В следующие дни Марк, встречаясь с Кассием и другими друзьями, старался, чтобы никто из них не заметил его внутренней неуверенности в успехе задуманного дела. В глубине души он не сомневался: никому из них не выйти живым из этой переделки.
Цицерона в тайну заговора решили не посвящать. Вслух говорилось, что не стоит тревожить покой 63-летнего старика; на самом деле, ему просто не доверяли. По той же самой причине не стали привлекать и самых видных сенаторов — в последнее время они вели себя настолько жалко, что всерьез рассчитывать на их поддержку не приходилось. Статиллия и Фавония настороженный Марк также исключил из числа будущих сообщников, но вот молодой Лабеон, на его взгляд, заслуживал внимания. Он пребывал в том возрасте, когда душой владеют высокие идеалы, а самопожертвование представляется благом. И действительно, стоило Бруту лишь заикнуться о подготовке заговора, юный Лабеон изъявил восторженную готовность присоединиться.
Кого еще он мог привлечь? Большинство знакомых Марка одновременно дружили и с Кассием, который уже успел с ними переговорить. Оставался, пожалуй, только Квинт Лигарий, в прошлом один из ближайших сподвижников Помпея. После битвы под Фарсалом он укрылся в Африке, где воины Цезаря взяли его в плен. К тому времени пески Нумидии столь глубоко пропитались римской кровью, что Гай Юлий не стал казнить поверженного врага, сочтя, что пришла пора выступить в образе великодушного правителя. Но, даровав ему жизнь, он вовсе не простил его. Лигарию пришлось отправиться в ссылку. Она продолжалась долго, несмотря на многочисленные просьбы о помиловании родственников изгнанника и даже горячую речь Цицерона в его защиту.
Лигарий знал, в чем тут дело. Цезарь питал к нему давнюю личную вражду. Когда он говорил о нем «негодяй», это определение воспринималось как самое мягкое из всех прочих. Чтобы затянуть наказание, диктатор с помощью Туберона, известного своей недоброжелательностью к изгнаннику, затеял против Лигария судебный процесс.
Когда он все-таки получил позволение вернуться в город, в его отношении к Цезарю, прежде лишенному предвзятости, произошли разительные перемены. Теперь он откровенно ненавидел Гая Юлия. В то же время, как ни странно, Лигарий принадлежал к числу тех редких сторонников Помпея, в ком переход Марка Брута на сторону Цезаря не вызвал злобы.
Сблизиться с Лабеоном не представляло трудностей. Из-за своей молодости он еще не успел «засветиться» в политических схватках, а потому не привлекал внимания соглядатаев.
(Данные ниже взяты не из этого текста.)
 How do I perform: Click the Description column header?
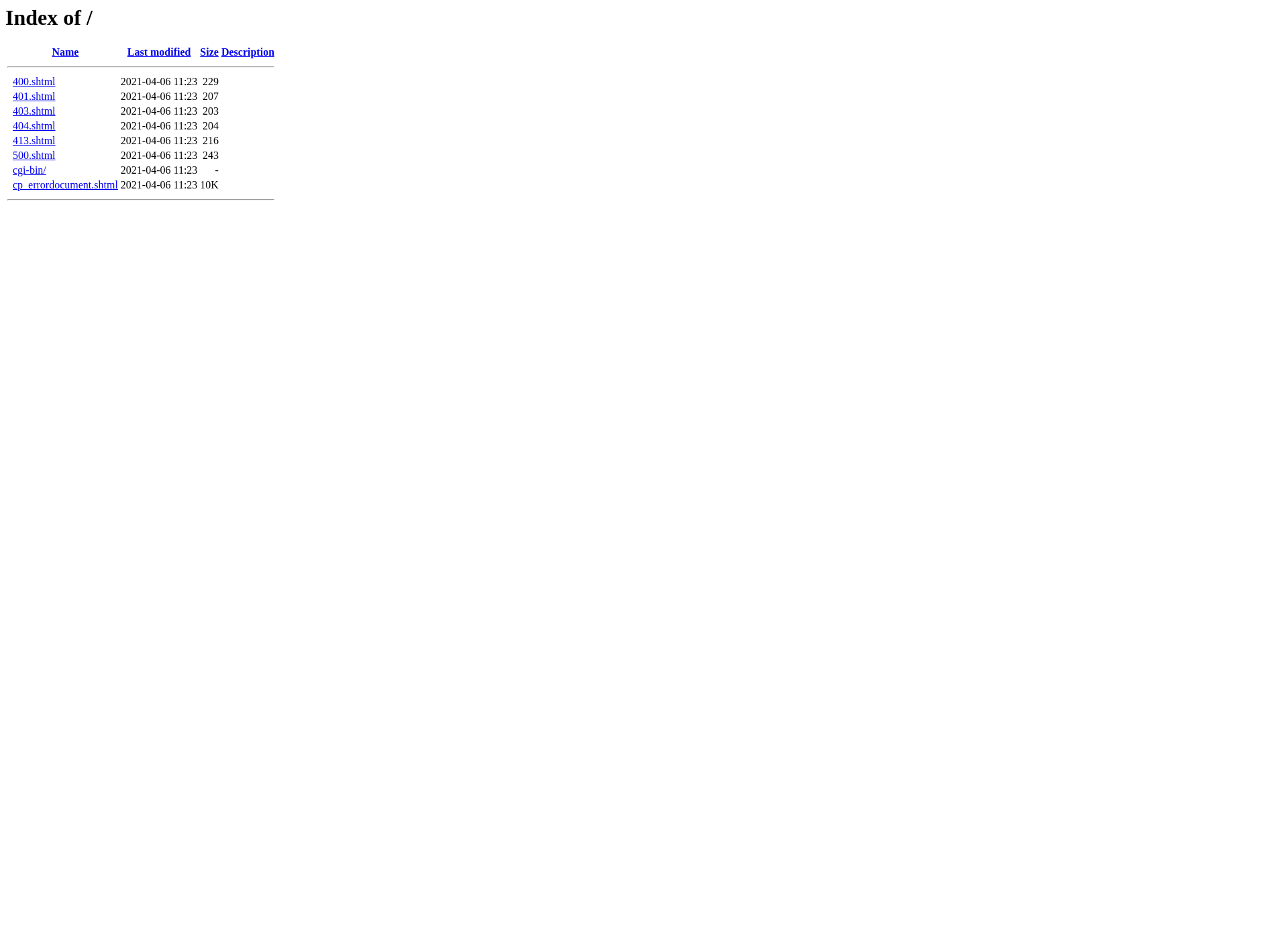pos(247,52)

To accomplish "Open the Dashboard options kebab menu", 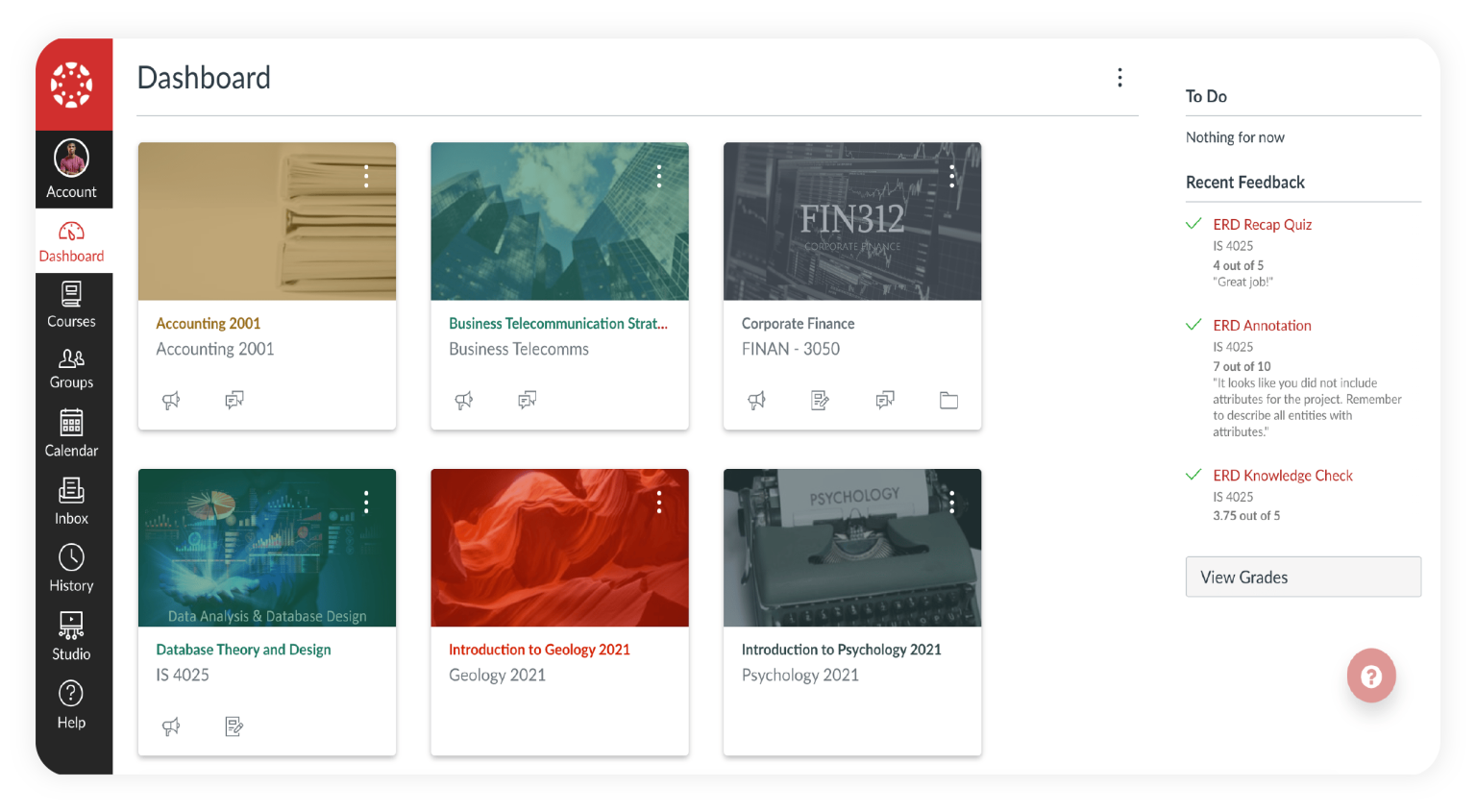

Установить контакт с Лигарием оказалось не в пример сложнее. Визит городского претора к известному оппозиционеру не мог остаться незамеченным и наверняка вызвал бы пересуды.
Впрочем, Лигарий был нездоров и не вставал с постели. Почему бы старинному знакомцу не проведать его? Жест простой вежливости, ничего более... Войдя в комнату к больному, Брут не сдержал вздоха:
— Плохое время выбрал ты, чтобы хворать, Квинт Лигарий! По всей видимости, в этих словах заключалась волшебная сила, ибо в ту же минуту Лигарий вскочил с постели, пожал протянутую ему руку и, сияя от удовольствия, проговорил:
— Если ты задумал достойное дело, Брут, не волнуйся, я чувствую себя превосходно!
Столь непосредственное проявление доверия со стороны Лигария еще сильнее укрепило Марка в мысли, что ему и в самом деле выпала высокая и опасная миссия — спасти Рим и Республику.
Заговорщики не могли позволить себе роскоши легкомыслия — слишком густой сетью шпионов окутал город Цезарь, слишком умело делали свое дело его агенты. В конце февраля, обычно знаменовавшего наступление весны, в нынешнем году выдавшегося на удивление дождливым и ветреным, они несколько раз собирались вместе, соблюдая самые жесткие правила конспирации. Непроглядной ночью к дому одного из них бесшумными тенями скользили закутанные в непромокаемые галльские плащи фигуры. Такие плащи вошли в Риме в моду после завоевания Галлии, и заговорщики по достоинству оценили преимущества новой одежды, делавшей всех людей похожими друг на друга.
Сколько их было, посвященных в тайну, которая каждому из них могла стоить жизни? Не меньше шестидесяти человек, а то и все восемьдесят. Много. Чересчур много. Предательства в своих рядах они не боялись, они боялись неосторожности. Слово, случайно вырвавшееся в присутствии родственников, раба или любовницы, могло обернуться бедой[78]. Разумеется, далеко не всем участникам заговора принадлежала одинаково важная роль, тем более что для непосредственной подготовки убийства такого количества народу вовсе не требовалось.
Поэтому на тайные встречи у Кассия, Брута или еще кого-нибудь собиралось три-четыре десятка человек.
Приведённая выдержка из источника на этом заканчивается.